> What is expected
Repeat each of these records exactly.
[Start of Attachment]
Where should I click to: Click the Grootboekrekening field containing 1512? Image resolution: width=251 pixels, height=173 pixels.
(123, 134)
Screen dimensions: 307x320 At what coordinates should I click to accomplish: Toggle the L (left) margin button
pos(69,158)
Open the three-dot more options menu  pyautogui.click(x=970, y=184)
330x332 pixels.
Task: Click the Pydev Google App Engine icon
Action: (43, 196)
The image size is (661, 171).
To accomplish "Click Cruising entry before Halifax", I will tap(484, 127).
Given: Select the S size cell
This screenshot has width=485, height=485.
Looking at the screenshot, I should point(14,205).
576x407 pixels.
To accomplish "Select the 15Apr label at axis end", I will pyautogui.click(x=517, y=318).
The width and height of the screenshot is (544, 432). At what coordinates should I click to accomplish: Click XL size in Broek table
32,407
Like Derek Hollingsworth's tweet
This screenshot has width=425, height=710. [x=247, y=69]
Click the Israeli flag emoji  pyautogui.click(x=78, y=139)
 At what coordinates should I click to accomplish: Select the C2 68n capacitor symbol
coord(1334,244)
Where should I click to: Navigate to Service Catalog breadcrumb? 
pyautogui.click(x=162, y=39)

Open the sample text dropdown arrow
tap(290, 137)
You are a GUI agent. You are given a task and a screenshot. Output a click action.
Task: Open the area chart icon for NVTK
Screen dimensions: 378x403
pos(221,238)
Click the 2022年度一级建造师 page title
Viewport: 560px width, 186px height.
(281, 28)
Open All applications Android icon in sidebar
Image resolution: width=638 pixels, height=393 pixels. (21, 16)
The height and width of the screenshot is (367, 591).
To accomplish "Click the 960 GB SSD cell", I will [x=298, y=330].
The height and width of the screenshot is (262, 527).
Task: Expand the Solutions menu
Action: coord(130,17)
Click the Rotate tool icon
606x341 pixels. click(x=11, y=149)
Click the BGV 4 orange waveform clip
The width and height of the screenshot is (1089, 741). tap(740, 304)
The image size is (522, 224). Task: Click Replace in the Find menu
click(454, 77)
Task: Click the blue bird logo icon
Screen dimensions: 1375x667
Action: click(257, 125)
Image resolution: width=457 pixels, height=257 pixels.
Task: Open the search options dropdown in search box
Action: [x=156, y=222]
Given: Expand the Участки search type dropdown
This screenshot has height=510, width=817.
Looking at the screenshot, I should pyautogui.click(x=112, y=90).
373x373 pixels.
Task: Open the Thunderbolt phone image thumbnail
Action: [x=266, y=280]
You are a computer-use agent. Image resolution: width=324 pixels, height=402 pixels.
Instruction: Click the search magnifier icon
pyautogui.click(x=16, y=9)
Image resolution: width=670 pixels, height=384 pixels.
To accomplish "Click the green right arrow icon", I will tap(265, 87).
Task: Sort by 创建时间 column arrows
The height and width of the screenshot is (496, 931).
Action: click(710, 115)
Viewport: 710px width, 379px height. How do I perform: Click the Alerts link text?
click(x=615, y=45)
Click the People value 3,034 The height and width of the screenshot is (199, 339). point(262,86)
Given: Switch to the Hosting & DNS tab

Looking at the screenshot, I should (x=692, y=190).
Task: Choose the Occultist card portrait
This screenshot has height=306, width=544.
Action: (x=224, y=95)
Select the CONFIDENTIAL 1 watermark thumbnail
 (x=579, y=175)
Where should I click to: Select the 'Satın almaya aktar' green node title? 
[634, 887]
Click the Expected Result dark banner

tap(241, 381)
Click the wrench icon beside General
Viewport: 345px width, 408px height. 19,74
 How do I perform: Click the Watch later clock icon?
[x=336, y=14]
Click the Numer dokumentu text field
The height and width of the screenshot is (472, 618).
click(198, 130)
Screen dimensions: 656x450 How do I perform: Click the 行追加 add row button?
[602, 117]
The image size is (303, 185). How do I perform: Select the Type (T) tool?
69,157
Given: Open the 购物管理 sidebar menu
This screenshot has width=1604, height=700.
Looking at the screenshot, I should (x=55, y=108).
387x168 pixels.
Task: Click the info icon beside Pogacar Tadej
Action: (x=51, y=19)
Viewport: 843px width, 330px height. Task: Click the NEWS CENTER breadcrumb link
[End of Attachment]
> Exercise result
Where should I click to: Click the Grootboekrekening field containing 1512? Image resolution: width=251 pixels, height=173 pixels.
(123, 134)
Screen dimensions: 307x320 At what coordinates should I click to accomplish: Toggle the L (left) margin button
pos(69,158)
Open the three-dot more options menu  pyautogui.click(x=970, y=184)
330x332 pixels.
Task: Click the Pydev Google App Engine icon
Action: (43, 196)
The image size is (661, 171).
To accomplish "Click Cruising entry before Halifax", I will tap(484, 127).
Given: Select the S size cell
This screenshot has width=485, height=485.
Looking at the screenshot, I should point(14,205).
576x407 pixels.
To accomplish "Select the 15Apr label at axis end", I will pyautogui.click(x=517, y=318).
The width and height of the screenshot is (544, 432). At what coordinates should I click to accomplish: Click XL size in Broek table
32,407
Like Derek Hollingsworth's tweet
This screenshot has width=425, height=710. [x=247, y=69]
Click the Israeli flag emoji  pyautogui.click(x=78, y=139)
 At what coordinates should I click to accomplish: Select the C2 68n capacitor symbol
coord(1334,244)
Where should I click to: Navigate to Service Catalog breadcrumb? 
pyautogui.click(x=162, y=39)

Open the sample text dropdown arrow
tap(290, 137)
You are a GUI agent. You are given a task and a screenshot. Output a click action.
Task: Open the area chart icon for NVTK
Screen dimensions: 378x403
pos(221,238)
Click the 2022年度一级建造师 page title
Viewport: 560px width, 186px height.
(281, 28)
Open All applications Android icon in sidebar
Image resolution: width=638 pixels, height=393 pixels. (21, 16)
The height and width of the screenshot is (367, 591).
To accomplish "Click the 960 GB SSD cell", I will [x=298, y=330].
The height and width of the screenshot is (262, 527).
Task: Expand the Solutions menu
Action: coord(130,17)
Click the Rotate tool icon
606x341 pixels. click(x=11, y=149)
Click the BGV 4 orange waveform clip
The width and height of the screenshot is (1089, 741). tap(740, 304)
The image size is (522, 224). Task: Click Replace in the Find menu
click(454, 77)
Task: Click the blue bird logo icon
Screen dimensions: 1375x667
Action: click(257, 125)
Image resolution: width=457 pixels, height=257 pixels.
Task: Open the search options dropdown in search box
Action: [x=156, y=222]
Given: Expand the Участки search type dropdown
This screenshot has height=510, width=817.
Looking at the screenshot, I should pyautogui.click(x=112, y=90).
373x373 pixels.
Task: Open the Thunderbolt phone image thumbnail
Action: [x=266, y=280]
You are a computer-use agent. Image resolution: width=324 pixels, height=402 pixels.
Instruction: Click the search magnifier icon
pyautogui.click(x=16, y=9)
Image resolution: width=670 pixels, height=384 pixels.
To accomplish "Click the green right arrow icon", I will tap(265, 87).
Task: Sort by 创建时间 column arrows
The height and width of the screenshot is (496, 931).
Action: click(710, 115)
Viewport: 710px width, 379px height. How do I perform: Click the Alerts link text?
click(x=615, y=45)
Click the People value 3,034 The height and width of the screenshot is (199, 339). point(262,86)
Given: Switch to the Hosting & DNS tab

Looking at the screenshot, I should (x=692, y=190).
Task: Choose the Occultist card portrait
This screenshot has height=306, width=544.
Action: (x=224, y=95)
Select the CONFIDENTIAL 1 watermark thumbnail
 (x=579, y=175)
Where should I click to: Select the 'Satın almaya aktar' green node title? 
[634, 887]
Click the Expected Result dark banner

tap(241, 381)
Click the wrench icon beside General
Viewport: 345px width, 408px height. 19,74
 How do I perform: Click the Watch later clock icon?
[x=336, y=14]
Click the Numer dokumentu text field
The height and width of the screenshot is (472, 618).
click(198, 130)
Screen dimensions: 656x450 How do I perform: Click the 行追加 add row button?
[602, 117]
The image size is (303, 185). How do I perform: Select the Type (T) tool?
69,157
Given: Open the 购物管理 sidebar menu
This screenshot has width=1604, height=700.
Looking at the screenshot, I should (x=55, y=108).
387x168 pixels.
Task: Click the info icon beside Pogacar Tadej
Action: (x=51, y=19)
Viewport: 843px width, 330px height. Task: Click the NEWS CENTER breadcrumb link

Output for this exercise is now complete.